Imagine a brick wall with two holes in it, each the same size and large enough to fire bullets through, with a second wall behind where the bullets will strike (The Double Slit Experiment, 2008). ” After shooting enough bullets, you would see a cluster of bullets behind the two holes (The Double Slit Experiment, 2008). Since this result is indeed what you get with bullets, a similar outcome is expected with photons. If we instead imagine light as a wave instead of particles, we can imitate its behavior with a water tank.

When the wave spreads out from its source, it would get to both holes at the same time and each hole would then act as a new source (The Double Slit Experiment, 2008). The waves would then spread out again from each of the holes, in phase. “As the waves moved forward, spreading as they go, they would eventually interfere with one another. Where both waves are lifting the water surface upward, we get a more pronounced crest (constructive interference); where one wave is trying to create a crest and the other is trying to create a trough the two cancel out and the water level is undisturbed (destructive interference) . (The Double Slit Experiment, 2008) If this system were repeated with light instead of water and if light travels as waves, the second wall would display an interference pattern of alternate light and dark bands across the wall (The Double Slit Experiment, 2008). Particles, however, would create two distinct areas of light, like where the bullets would hit (The Double Slit Experiment, 2008). In 1909, a scientist named Jeffrey Taylor attempted to settle the argument once and for all. He used an experiment previously invented by a man named Thomas Young.

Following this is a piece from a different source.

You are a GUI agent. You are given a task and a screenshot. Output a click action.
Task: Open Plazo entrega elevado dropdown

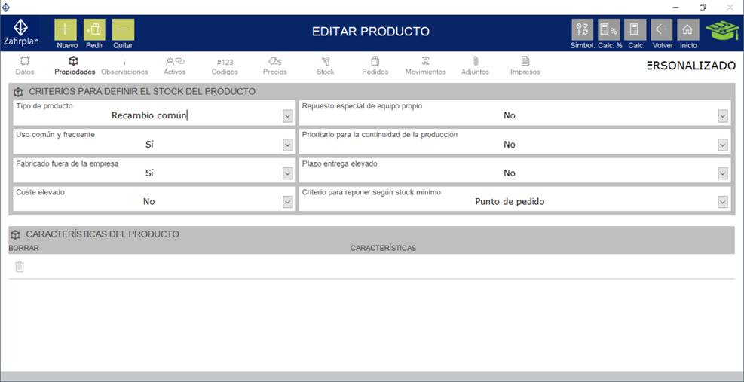(723, 173)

In this experiment, light was shone through two holes right next to each other. When light was shone through these two small holes, it created an interference pattern that seemed to show that light was actually a wave (Wave-Particle Duality, January 2010). However, Taylor furthered this experiment by photographing the film coming out of the holes with a film that is uncommonly sensitive to light. “When bright light was shined through the holes, the film showed an interference pattern, just like Young showed earlier (Wave-Particle Duality, January 2010). Taylor then turned down the light to a very dim level and when the light was dim enough, Taylor’s photographs showed a dotted pattern of light behind the holes. According to this, it seemed that light behaved as a particle. “If Taylor allowed the dim light to shine through the holes for long enough, the dots eventually filled up the film to make an interference pattern again. This demonstrated that light was somehow both a wave and a particle. ” (Wave-Particle Duality, January 2010) To make matters even more confusing, Victor de Broglie suggested that matter might act the same way (Wave-Particle Duality, January 2010).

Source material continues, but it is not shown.